The Shadow Box
from the play by Michael Cristofer
(Mark's lover is dying of cancer, but Brian's ex-wife doesn't seem to care or even acknowledge it.)
Mark: We are dying here, lady. That's what it's about. Brian looks at me and I can see it in his eyes. One stone slab smack in the face, the rug is coming out from under, the light is going out. You can do the pills and the syringes and the "let's play games" with the cotton swabs and x-rays, but it's not going to change it. You can wipe up the mucous and the blood and the piss and the excrement, you can burn the sheets and boil his clothes, but it's still there. You can smell it on him. It soaks into your hands when you touch him. It gets into your blood. It's stuck inside him, filling up inside his head, inside his skin, inside his mouth.

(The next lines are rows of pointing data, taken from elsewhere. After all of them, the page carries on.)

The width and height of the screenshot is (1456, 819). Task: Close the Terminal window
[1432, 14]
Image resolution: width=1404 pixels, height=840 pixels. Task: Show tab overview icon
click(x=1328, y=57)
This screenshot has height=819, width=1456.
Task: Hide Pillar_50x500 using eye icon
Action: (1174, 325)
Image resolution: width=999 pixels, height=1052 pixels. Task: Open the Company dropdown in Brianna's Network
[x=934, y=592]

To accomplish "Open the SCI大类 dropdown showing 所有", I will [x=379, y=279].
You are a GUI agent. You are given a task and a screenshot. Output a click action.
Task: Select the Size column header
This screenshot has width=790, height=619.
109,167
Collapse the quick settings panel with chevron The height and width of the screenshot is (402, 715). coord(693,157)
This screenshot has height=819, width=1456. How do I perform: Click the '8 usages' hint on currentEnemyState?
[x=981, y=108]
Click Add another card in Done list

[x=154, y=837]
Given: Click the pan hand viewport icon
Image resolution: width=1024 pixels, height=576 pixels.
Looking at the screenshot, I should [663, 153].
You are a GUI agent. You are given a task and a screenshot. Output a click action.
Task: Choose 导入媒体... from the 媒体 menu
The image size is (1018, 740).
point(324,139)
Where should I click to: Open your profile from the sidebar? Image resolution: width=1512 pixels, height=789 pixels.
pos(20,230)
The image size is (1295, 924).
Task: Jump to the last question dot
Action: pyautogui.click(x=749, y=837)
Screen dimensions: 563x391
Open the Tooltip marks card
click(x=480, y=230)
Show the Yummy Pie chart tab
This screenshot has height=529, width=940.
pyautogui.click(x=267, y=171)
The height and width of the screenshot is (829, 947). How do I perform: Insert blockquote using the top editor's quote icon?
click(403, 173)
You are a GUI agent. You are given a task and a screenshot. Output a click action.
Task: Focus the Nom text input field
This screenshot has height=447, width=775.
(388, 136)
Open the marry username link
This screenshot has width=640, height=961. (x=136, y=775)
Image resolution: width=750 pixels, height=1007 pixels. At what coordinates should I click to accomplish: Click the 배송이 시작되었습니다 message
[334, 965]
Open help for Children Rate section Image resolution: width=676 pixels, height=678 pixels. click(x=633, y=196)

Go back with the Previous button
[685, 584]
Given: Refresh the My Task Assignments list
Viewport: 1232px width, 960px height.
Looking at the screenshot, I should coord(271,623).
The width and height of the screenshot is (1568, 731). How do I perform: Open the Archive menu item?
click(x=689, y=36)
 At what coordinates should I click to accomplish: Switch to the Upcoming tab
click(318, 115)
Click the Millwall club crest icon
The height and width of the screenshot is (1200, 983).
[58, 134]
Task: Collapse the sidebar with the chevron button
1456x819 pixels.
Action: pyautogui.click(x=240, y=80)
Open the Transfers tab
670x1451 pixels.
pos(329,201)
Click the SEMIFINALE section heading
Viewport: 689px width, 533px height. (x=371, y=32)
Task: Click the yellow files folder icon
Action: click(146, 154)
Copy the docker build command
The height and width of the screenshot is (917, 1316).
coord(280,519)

You can taste it on him, you can swallow it and feel it inside your belly like a sewer. You wake up at night and you shake and you spit. You try to vomit it out of you. But you can't. It doesn't go away. It stays inside you. Inside every words, every touch, every move, every day, every night, it lies down with you and get in between you. It's sick and putrid and soft and rotten and it is killing me.
And some of us have to watch it. Some of us have to live with it and clean up after it. I mean, you can waltz in and out of here like a fucking Christmas tree if you want, but some of us are staying. Some of us are here for the duration. And it is not easy.